■ **EXERCISE**
Report only the number of lines in the following entries where the word "computer" occurs.

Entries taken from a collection
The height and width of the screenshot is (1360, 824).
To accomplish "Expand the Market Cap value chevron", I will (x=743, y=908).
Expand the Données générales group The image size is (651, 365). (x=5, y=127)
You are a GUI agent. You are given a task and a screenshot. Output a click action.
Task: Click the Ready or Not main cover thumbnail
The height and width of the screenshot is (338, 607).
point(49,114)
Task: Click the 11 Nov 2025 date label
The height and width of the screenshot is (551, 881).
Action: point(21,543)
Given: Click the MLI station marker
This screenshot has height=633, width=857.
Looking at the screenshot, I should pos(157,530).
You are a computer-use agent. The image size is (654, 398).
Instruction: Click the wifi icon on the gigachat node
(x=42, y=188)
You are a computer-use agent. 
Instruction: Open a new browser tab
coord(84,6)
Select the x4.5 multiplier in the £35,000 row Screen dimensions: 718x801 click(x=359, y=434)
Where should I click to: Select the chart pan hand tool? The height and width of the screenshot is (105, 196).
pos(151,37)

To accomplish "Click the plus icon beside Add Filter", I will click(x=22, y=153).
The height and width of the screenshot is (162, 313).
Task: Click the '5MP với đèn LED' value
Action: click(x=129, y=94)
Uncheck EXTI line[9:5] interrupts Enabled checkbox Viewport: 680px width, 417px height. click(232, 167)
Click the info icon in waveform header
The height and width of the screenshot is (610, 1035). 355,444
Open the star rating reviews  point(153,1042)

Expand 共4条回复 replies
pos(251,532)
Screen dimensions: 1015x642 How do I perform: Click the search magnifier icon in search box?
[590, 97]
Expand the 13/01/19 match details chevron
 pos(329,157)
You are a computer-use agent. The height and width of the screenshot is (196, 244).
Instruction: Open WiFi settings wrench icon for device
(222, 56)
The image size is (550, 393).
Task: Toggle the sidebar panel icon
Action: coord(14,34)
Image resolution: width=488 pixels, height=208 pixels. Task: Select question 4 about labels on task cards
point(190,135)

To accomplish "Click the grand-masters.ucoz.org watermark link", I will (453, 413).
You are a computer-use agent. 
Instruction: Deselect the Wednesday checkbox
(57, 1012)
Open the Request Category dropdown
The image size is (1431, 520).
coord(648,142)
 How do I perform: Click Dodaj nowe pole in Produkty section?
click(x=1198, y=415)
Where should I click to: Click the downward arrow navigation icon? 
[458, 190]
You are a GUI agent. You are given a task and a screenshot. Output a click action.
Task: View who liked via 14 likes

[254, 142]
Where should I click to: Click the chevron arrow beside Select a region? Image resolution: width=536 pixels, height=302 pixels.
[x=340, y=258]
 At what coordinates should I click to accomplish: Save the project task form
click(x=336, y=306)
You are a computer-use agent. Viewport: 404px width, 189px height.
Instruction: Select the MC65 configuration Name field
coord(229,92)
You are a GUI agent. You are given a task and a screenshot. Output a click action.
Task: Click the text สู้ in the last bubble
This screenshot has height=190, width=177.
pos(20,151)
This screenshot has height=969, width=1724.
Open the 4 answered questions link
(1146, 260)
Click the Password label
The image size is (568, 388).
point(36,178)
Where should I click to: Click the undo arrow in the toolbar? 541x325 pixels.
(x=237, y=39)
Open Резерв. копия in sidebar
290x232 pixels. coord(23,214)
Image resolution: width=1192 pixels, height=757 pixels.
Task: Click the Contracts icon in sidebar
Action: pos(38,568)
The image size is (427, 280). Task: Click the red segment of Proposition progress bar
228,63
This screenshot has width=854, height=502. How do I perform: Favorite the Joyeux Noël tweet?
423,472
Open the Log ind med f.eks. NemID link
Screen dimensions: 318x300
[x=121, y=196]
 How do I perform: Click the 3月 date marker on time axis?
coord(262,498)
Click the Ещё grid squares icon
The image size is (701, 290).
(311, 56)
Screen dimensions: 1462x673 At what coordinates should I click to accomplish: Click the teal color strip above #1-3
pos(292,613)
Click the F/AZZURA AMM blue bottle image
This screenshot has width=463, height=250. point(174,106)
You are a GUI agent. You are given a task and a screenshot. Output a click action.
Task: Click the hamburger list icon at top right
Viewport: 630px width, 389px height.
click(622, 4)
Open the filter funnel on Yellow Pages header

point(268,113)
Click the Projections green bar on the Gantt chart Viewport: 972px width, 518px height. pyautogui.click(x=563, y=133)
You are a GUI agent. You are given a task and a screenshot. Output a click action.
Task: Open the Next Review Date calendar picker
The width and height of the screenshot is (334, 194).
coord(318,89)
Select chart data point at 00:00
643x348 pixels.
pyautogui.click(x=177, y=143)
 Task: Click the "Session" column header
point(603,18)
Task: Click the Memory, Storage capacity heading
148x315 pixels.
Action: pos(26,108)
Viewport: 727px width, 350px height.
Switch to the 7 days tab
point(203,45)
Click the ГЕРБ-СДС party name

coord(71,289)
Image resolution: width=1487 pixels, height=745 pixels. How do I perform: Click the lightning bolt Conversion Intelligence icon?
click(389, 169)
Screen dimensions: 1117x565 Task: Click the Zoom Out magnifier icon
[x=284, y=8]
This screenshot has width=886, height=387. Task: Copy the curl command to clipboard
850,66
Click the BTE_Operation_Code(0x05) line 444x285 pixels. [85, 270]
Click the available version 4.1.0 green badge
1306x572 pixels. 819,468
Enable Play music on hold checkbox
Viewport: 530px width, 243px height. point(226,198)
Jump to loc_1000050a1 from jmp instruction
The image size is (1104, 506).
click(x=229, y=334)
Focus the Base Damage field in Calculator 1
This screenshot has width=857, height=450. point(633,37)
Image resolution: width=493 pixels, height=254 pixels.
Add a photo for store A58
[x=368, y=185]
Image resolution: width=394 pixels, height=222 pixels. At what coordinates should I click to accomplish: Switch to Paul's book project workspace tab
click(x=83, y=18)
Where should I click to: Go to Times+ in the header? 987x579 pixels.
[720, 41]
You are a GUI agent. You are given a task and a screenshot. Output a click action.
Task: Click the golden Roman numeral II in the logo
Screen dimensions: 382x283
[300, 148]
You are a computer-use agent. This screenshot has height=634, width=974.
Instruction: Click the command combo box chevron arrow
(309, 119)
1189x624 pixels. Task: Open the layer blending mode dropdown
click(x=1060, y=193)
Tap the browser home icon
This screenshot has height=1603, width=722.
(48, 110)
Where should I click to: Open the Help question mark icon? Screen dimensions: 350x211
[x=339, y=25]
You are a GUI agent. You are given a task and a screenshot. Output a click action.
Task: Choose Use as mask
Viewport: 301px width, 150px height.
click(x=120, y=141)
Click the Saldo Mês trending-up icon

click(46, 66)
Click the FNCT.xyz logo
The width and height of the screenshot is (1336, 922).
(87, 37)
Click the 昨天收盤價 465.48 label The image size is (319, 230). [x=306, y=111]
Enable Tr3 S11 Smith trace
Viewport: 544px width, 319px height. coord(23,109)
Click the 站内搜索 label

■ **FINISHED TASK**
6